There have been more local paper casualties since that column, in fact, one of the new weeklies has already lost its editor after just five issues.
In that November column, we also expressed a deep concern we had at that time about some unethical advertising pricing practices that were beginning to rear their ugly heads. We wrote:
"The last few months have seen some cutthroat and at times questionable pricing practices in the local newspaper advertising world as a handful of papers vie for the limited advertising dollars in this area. More papers will fail, and more jobs will be lost, especially if the practices continue."
We also questioned "how a large, out of the region newspaper chain, now with a quarter million dollar state guaranteed loan to float on, will fit into that mix remains to be seen.
"But I'm sure we'll all be watching with keen interest!"
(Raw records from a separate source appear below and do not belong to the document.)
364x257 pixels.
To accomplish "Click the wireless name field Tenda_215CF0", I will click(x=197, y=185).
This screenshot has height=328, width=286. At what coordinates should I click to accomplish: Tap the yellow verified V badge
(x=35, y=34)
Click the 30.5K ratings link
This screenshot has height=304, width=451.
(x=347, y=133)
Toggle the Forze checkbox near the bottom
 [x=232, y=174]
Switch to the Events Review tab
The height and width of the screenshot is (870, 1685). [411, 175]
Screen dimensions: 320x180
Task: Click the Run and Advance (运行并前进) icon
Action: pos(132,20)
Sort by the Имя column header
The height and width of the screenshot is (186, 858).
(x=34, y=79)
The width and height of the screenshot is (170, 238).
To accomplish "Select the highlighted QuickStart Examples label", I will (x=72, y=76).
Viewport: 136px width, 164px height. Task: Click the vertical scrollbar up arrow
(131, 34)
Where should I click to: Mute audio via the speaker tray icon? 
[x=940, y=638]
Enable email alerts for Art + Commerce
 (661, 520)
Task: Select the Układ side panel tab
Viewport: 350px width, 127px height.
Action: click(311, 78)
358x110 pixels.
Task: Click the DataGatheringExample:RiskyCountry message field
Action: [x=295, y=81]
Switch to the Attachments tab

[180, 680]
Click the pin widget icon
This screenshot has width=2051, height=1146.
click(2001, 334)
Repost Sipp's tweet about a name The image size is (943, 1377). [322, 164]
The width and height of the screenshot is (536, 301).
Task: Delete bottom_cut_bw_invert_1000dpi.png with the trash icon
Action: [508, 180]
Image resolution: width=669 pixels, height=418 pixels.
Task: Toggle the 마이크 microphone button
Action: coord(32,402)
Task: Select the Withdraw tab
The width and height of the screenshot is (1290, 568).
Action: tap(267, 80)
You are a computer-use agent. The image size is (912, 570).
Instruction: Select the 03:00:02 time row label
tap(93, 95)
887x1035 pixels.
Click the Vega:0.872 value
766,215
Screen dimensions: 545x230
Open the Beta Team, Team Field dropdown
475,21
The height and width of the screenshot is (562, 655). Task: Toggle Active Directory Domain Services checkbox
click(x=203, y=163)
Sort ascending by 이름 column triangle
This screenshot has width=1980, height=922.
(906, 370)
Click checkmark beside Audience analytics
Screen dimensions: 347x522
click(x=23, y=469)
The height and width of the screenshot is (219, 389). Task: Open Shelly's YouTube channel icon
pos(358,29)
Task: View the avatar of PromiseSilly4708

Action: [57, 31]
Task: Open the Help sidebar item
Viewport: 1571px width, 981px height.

Well, we've been watching, and it seems the questionable pricing practices are not only continuing, but getting worse. Our clients repeatedly tell us of our competitors coming in and cutting their rates by 40 percent, 60 percent, 70 percent and more in order to get their business. Some clients have been offered free advertising.
We cannot blame a business for accepting these incredibly cheap advertising rates - we're sure we'd do it too if we had a business in this area. When a paper can offer you a half page ad for a third or a quarter of what you'd normally pay, a business would be crazy not to accept, even though those ads are obviously being sold at a loss to the paper.
What we question are the ethics of those sort of sales tactics. We've tried our best to take the high road in this matter for some time now, even changing our name when asked, hoping that the practice would end after the initial startup. It hasn't.
We question the ethics of accepting a state-backed loan, then using the money to run the business at a loss in order to undercut and put down the competition. Even using a large company's deep pockets to fund a practice like that is, if not unethical, certainly unprofessional. Too many in society today have lost respect for good, fair competition and a "win at all cost" attitude seems to be prevailing more often then not.
Most of the other papers that have started up here have done it ethically, with incredibly hard work and the professionalism to produce a high quality product, and that's what we've been trying to do, with limited finances. We've tried to compete on a level playing field, letting the quality of our paper and the professionalism of our staff speak for us.
Almost to a person, every member of this staff has rejected multiple and very generous offers to depart the Outlook and jump ship. We feel we've started something special here, in returning this paper to an independent Vermont ownership, and our team is committed to see it through together.
We don't mind the competition. Not at all. In fact, we thrive on it. We feel the Green Mountain Outlook is the most professional, highest quality weekly in the region, and it's only going to get better. We work very hard at that, and we know that area businesses and our readers can see it.
All we ask is that we all compete honestly, ethically and professionally. Let's keep the playing field level.